Benyamin mengatakan, pihaknya mulai melengkapi bahan paparan yang akan disampaikan dalam debat kandidat bersama tim pemenangan.

"Bahan paparan untuk debat nanti itu kan diambilnya dari visi misi kami. Nah ini sedang dilengkapi sama teman-teman," ujar Benyamin saat dikonfirmasi, Kamis (19/11/2020).

Hal serupa juga dilakukan oleh pasangan calon nomor urut satu, Muhamad-Rahayu Saraswati Djojohadikusumo (Sara)

Sara mengaku telah menyiapkan waktu khusus dengan Muhamad untuk berdiskusi satu sama lain menjelang debat kandidat.

"Pasti ada persiapan dan ada diskusi, itu harus," kata Sara.

Di sisi lain, Muhamad mengatakan, sudah mempersiapkan bahan paparan tentang kesehatan, khususnya yang berkaitan dengan penanganan Covid-19.

"Kami akan fokus terhadap bagaimana menangani Covid-19 agar cepat tertangani dengan baik," kata Muhamad.

Selain itu, pihaknya juga mempersiapkan materi yang berkaitan dengan kesejahteraan dan peningkatan ekonomi masyarakat.

"Terkait kesejahteraan, kami sudah siapkan program-program menyangkut peningkatan ekonomi," kata dia.

Latih public speaking hingga simulasi debat

Selain memperbanyak diskusi, pasangan Muhamad-Sara juga mempersiapkan diri dengan melatih kemampuan berbicara di depan umum atau public speaking.

Kemampuan berbicara perlu dipersiapkan karena debat kandidat menjadi ajang untuk menyampaikan program dan visi misi pasangan calon.

Namun, penyampaian harus dilakukan secara cepat karena adanya batasan waktu yang ditentukan.

"Harus dilatih tentunya penyampaian materi-materi dalam waktu terbatas. Penekanan narasi," ungkap Sara.

Dengan demikian, pasangan yang diusulkan oleh oleh PDI Perjuangan, Gerindra, PSI, PAN dan Hanura itu bisa tampil maksimal dalam debat Pilkada Tangsel 2020.

Persiapan yang tidak jauh berbeda dilakukan oleh Benyamin-Pilar Saga menjelang debat kandidat putaran pertama.

Pasangan petahana Wakil Wali Kota Tangsel dan keponakan dari mantan Gubernur Banten Ratu Atut Chosiyah ini berencana menggelar simulasi debat bersama tim pemenangannya.

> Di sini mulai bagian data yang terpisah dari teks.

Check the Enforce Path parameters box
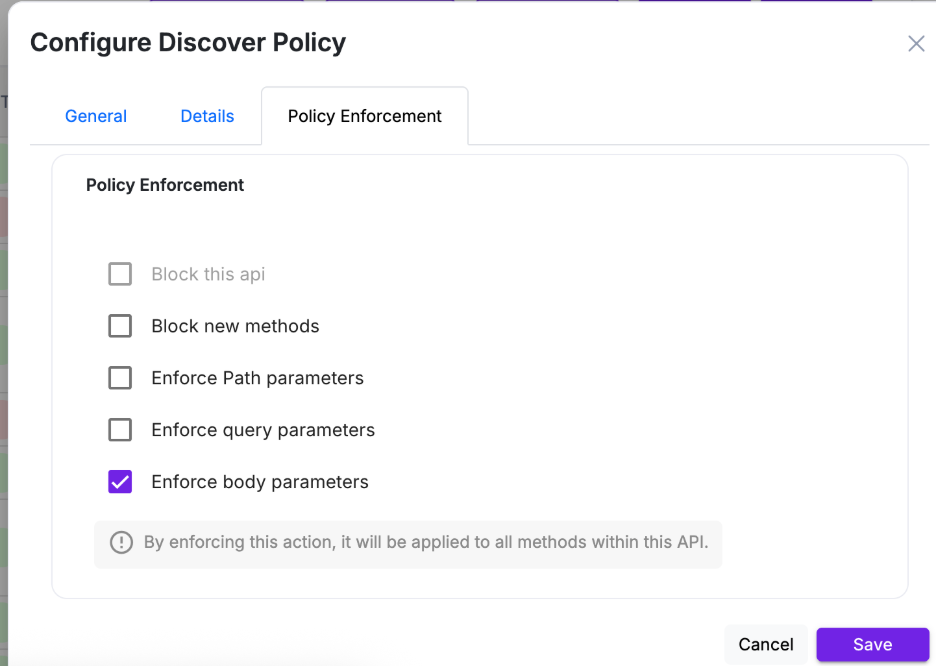The width and height of the screenshot is (936, 666). 120,378
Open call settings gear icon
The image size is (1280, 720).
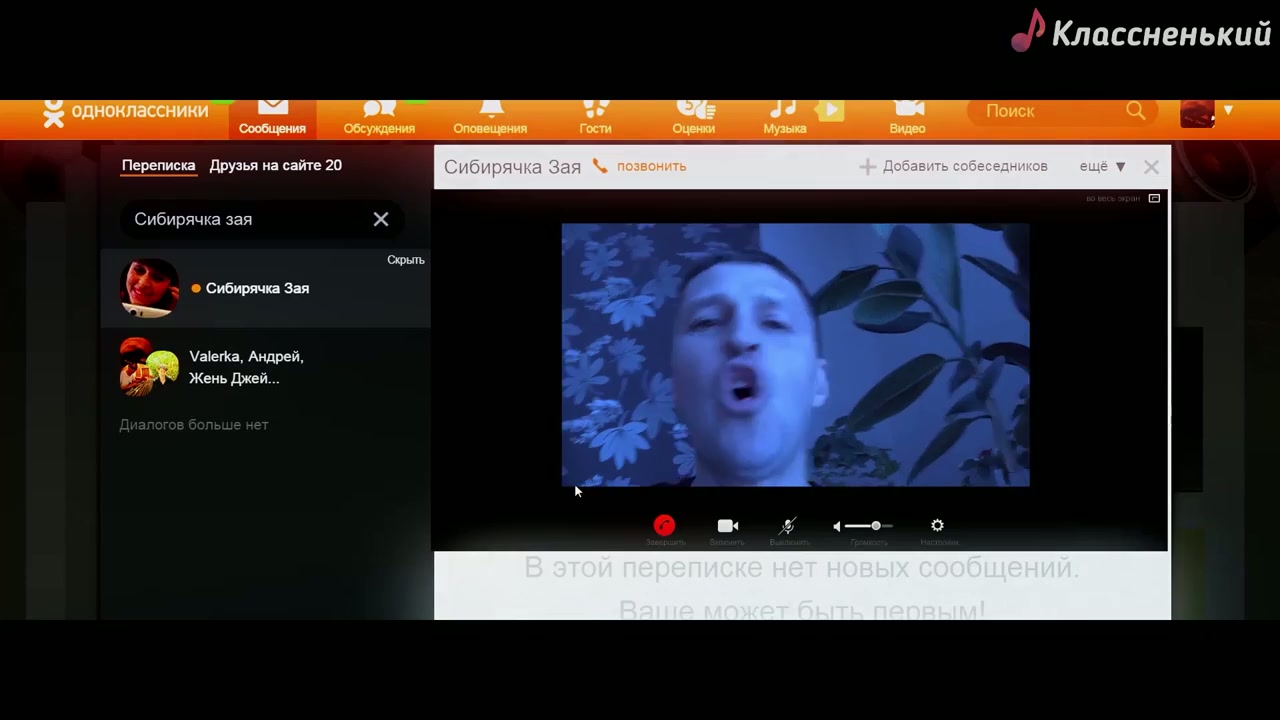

Benyamin mengatakan, simulasi debat bersama Pilar Saga berserta tim pemenangan perlu dilakukan sebagai pematangan persiapan.

"Jadi akan melakukan semacam simulasi, saya dan pilar nanti debat, kaya gitu aja. Belum tau hari apanya tapi yang pasti ada simulasi debat," kata Benyamin.

Persiapkan mental

Pasangan calon nomor urut dua, Siti Nur Azizah-Ruhamaben juga mulai mempersiapkan diri untuk mengikuti debat kandidat Pilkada Tangsel 2020.

Azizah mengungkapkan salah satu yang dilakukan dia bersama Ruhamaben adalah mempersiapkan mental agar tidak grogi selama acara debat.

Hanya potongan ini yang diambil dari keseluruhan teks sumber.